Dans la présente exposition, sont également montrées des créations où les perforations successives et graduelles selon la profondeur, ont été réalisées dans les couvertures et les pages de livres de la Série Noire. L’absence d’intervention sur le dos de livres laisse lisible les titres, drôles et accrocheurs. Les ouvrages maintenus définitivement entrouverts et verticaux par l’adjonction de coins de bois offrent au regard de multiples perforations circulaires à partir des deux couvertures. Sur ses livres, dorénavant maintenus en position érectile, Carmen Perrin a choisi cette fois encore une distribution d’entailles rondes de tailles différentes en semis. L’opposition des semis avec les verticalités quadrangulaires des ouvrages tend à faire ressortir le caractère féminin de cette figure. L’avènement du semis marque la disparition de la figure dominante, celle qui a un nom, celle qui souvent donne titre à l’œuvre. Comme nous l’avons vu, les titres choisis par Carmen Perrin sont indicatifs des procédures génératives des créations. Dans les deux séries d’œuvres examinées ici, les constituants plastiques (semis et perforations) ne visent ni la narration (ils n’expliquent rien) ni le sublime. Seuls comptent les résultats, les aspects (plus que le prospect) d’une création qui ne se soucie ni des intentions, ni des arrières pensées, mais seulement des sentiments plastiques issus des résultats visibles.
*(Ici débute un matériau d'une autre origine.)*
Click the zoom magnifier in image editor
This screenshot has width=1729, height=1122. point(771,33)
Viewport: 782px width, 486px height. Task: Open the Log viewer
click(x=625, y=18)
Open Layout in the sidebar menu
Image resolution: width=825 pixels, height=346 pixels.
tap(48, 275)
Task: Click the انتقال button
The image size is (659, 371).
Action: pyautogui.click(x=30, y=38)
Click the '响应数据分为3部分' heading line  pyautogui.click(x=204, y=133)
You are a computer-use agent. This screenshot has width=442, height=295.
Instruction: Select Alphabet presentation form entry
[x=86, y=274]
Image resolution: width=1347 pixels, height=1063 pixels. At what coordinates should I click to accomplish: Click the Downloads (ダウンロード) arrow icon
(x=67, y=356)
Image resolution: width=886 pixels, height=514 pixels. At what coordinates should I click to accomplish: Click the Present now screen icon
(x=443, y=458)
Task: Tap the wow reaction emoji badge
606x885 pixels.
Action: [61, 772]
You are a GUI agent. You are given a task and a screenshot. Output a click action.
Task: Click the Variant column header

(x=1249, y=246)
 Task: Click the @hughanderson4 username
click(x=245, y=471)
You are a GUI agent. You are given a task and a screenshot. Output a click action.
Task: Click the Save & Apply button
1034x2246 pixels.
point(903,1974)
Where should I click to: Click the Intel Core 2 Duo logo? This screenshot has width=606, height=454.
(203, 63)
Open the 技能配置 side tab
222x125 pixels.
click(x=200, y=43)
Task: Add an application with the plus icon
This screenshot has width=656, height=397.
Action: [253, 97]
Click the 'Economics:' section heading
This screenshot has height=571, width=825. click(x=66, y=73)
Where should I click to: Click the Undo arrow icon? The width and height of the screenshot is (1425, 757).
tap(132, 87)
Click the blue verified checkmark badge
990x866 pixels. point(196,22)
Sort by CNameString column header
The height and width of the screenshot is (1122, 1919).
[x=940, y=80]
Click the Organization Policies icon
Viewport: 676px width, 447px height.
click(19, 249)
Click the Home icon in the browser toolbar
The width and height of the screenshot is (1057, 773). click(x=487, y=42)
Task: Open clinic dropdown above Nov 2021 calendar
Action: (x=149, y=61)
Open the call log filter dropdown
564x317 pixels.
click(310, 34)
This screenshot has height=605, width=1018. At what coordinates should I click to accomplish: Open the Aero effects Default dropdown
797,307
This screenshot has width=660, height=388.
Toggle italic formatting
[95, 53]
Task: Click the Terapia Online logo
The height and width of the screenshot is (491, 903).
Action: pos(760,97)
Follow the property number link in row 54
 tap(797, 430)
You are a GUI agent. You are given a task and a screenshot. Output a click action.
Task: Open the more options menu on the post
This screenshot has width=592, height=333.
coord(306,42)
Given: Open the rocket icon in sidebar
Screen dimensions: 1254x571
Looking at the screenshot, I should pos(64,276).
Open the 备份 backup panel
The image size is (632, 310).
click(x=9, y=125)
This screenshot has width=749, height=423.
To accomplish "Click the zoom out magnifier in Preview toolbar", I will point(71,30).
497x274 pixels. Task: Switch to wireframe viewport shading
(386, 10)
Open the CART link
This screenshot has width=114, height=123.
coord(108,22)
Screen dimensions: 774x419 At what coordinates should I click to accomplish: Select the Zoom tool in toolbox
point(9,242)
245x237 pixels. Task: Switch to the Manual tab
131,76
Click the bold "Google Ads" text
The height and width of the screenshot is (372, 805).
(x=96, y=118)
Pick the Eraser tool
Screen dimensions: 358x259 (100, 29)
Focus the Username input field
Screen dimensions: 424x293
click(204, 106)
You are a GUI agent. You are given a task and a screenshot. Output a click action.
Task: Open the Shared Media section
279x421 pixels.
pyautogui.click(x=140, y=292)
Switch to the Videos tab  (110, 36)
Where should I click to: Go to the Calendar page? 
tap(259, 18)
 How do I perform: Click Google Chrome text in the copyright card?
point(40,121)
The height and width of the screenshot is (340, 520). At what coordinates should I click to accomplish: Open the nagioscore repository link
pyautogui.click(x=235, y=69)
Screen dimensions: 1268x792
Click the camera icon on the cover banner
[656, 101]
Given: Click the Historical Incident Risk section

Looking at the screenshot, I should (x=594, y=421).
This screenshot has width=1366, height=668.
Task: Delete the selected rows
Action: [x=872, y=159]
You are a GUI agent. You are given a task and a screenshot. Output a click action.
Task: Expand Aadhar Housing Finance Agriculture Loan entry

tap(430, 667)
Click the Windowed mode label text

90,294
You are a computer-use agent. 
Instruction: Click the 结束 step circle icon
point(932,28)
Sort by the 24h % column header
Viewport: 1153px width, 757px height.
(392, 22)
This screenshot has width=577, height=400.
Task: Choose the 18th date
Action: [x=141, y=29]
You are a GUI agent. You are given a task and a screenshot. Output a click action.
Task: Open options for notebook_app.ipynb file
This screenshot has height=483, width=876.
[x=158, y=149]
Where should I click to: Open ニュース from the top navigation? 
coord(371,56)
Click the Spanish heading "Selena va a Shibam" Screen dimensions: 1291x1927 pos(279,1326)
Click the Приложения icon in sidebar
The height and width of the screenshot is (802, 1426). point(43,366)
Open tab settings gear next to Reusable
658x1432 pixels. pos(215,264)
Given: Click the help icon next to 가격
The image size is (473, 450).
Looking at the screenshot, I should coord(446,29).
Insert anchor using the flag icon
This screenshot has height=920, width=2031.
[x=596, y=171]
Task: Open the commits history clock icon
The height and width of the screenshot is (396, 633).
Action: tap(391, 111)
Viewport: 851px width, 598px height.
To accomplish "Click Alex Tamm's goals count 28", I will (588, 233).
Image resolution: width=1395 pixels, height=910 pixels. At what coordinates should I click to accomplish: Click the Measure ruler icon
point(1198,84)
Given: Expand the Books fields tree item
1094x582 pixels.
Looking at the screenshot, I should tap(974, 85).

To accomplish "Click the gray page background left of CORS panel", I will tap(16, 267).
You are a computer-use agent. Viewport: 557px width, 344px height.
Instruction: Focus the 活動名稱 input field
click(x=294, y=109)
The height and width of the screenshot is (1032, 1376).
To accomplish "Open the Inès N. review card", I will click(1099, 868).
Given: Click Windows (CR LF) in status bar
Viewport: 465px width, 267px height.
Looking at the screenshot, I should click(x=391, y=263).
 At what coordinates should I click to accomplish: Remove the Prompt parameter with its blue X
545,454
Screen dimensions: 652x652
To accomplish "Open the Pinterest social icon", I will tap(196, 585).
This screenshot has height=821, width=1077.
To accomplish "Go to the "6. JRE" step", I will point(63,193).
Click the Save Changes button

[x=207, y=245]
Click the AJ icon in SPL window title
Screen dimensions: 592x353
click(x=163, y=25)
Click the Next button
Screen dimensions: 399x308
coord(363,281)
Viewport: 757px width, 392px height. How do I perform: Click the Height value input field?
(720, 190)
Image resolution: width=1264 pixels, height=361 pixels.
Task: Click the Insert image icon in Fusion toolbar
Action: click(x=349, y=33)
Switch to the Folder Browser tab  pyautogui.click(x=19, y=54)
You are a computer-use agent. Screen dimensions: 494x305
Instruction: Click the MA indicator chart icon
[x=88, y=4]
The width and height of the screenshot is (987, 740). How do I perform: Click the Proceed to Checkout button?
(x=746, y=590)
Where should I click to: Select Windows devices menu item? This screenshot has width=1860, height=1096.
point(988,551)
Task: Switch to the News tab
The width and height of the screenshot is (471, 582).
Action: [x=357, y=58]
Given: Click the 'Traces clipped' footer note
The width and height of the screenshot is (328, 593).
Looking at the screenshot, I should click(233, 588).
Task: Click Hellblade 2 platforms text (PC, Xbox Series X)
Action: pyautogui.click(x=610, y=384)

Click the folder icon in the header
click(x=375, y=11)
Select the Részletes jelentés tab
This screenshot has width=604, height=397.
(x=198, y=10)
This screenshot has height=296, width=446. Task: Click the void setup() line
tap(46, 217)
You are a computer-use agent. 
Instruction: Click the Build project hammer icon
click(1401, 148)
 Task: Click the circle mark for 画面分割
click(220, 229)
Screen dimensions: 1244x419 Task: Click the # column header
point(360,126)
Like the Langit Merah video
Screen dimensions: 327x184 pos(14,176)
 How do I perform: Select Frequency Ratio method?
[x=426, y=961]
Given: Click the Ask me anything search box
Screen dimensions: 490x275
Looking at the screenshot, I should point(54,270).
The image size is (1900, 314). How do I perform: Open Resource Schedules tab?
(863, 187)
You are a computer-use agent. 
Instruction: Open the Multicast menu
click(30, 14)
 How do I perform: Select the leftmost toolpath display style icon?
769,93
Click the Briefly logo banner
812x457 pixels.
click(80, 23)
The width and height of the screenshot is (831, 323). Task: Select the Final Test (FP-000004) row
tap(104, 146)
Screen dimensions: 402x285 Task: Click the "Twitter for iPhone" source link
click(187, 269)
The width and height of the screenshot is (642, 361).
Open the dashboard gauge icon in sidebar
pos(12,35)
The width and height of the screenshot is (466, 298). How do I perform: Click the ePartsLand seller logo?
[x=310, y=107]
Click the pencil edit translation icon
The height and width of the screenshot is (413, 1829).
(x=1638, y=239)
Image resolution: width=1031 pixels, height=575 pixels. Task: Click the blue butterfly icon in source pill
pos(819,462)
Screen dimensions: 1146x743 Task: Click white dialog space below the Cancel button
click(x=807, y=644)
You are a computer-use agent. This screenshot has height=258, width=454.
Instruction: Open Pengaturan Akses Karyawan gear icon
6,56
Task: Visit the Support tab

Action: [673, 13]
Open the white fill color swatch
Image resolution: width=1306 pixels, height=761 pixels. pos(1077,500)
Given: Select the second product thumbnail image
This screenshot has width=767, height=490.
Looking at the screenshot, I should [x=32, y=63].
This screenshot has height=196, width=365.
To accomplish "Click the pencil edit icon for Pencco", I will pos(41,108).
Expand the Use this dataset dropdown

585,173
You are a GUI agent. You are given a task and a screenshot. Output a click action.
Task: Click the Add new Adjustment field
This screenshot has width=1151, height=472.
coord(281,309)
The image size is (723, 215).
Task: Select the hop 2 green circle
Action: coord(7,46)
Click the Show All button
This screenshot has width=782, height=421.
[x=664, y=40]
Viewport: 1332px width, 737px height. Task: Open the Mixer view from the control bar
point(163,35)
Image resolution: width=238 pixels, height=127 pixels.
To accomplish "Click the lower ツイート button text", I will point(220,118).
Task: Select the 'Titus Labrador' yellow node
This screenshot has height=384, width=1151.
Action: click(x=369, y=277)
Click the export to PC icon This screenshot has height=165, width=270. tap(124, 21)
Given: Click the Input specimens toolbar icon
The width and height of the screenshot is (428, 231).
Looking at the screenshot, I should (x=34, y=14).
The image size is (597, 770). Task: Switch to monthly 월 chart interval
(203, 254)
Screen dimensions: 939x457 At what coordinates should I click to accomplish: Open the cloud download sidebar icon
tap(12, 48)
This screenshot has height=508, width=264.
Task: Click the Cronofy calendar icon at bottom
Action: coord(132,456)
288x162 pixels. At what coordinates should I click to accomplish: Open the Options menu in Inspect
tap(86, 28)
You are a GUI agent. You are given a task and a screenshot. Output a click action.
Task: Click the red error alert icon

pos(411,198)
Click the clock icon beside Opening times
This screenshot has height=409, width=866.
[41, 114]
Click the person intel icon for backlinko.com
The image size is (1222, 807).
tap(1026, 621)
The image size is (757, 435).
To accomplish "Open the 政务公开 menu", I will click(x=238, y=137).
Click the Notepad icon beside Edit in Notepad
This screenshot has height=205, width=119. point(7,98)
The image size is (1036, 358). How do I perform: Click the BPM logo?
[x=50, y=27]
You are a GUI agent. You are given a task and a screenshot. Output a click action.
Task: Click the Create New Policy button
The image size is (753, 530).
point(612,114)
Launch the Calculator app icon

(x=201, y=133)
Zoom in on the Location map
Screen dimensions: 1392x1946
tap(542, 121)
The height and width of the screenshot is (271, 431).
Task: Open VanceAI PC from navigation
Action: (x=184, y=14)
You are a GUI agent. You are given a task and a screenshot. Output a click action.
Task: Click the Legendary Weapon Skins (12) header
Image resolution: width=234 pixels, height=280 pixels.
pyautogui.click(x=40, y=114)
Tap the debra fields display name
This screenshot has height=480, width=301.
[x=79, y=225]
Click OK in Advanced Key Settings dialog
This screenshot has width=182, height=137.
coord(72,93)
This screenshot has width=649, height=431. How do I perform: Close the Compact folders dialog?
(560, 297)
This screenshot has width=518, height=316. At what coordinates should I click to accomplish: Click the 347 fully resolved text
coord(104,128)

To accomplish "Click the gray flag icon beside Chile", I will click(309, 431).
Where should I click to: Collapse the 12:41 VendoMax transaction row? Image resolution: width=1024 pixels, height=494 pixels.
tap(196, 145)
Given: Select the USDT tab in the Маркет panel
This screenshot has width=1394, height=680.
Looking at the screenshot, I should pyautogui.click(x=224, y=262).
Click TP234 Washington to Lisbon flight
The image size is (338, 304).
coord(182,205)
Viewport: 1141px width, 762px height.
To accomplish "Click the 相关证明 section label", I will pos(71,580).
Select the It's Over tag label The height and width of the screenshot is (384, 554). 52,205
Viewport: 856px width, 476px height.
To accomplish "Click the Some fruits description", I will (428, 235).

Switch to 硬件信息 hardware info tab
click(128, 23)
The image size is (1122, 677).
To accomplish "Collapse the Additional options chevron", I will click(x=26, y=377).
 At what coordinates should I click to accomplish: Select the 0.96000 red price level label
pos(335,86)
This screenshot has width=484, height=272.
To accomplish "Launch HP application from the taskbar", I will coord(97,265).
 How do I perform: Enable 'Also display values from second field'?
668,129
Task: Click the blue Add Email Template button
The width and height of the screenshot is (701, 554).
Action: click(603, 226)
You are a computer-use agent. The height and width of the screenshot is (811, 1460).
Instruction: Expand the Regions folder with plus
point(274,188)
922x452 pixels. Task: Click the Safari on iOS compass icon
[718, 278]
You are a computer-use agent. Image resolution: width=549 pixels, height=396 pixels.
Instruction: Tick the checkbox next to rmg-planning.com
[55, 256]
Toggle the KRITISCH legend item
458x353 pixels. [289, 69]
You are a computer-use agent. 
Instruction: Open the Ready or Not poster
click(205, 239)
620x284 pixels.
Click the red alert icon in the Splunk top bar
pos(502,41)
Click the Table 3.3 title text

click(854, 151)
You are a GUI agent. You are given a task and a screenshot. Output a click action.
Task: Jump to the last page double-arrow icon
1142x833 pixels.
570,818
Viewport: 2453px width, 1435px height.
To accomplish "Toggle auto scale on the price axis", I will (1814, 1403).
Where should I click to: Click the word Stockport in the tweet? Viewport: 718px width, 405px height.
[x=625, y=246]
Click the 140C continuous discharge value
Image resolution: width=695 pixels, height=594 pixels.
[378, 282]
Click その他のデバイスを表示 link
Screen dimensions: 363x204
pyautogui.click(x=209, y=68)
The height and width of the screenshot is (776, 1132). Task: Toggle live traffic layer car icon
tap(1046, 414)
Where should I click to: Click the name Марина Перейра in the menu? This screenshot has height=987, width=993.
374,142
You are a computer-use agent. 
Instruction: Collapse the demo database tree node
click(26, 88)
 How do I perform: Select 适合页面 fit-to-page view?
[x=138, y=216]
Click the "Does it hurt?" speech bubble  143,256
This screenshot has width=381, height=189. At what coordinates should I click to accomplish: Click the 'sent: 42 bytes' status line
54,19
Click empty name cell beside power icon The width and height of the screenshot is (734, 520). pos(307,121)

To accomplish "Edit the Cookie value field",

Le refus d’une figure centrale hégémonique doit, me semble-t-il, être considéré comme l’une des tendances marquantes de la modernité en peinture depuis le début du vingtième siècle. Les semis sont apparus comme une des manières de se défaire du pathétique de surface au profit d’une interrogation sur les lieux de la figure et les possibilités de lisibilité du regard. Les Forages, puisque c’est le terme choisi par l’artiste pour toute la série, jouent sur des profondeurs variées. Cela se combine avec les variations de taille des perforations en semis qui donnent l’impression que certaines avancent tandis que d’autres reculent. L’un des objectifs de Carmen Perrin est de faire cheminer les regards (qui ne sauraient se passer de la pensée), de les conduire puis de les égarer.

La relation scopique ne rassure plus, au contraire elle installe le doute au centre de la relation regardeur-tableau. Beaucoup de plasticiens espèrent ainsi que les œuvres, dans lesquelles la localisation des ponctuations fait problème, viennent rappeler que face à cet écran que l’on nomme tableau, voir reste une question.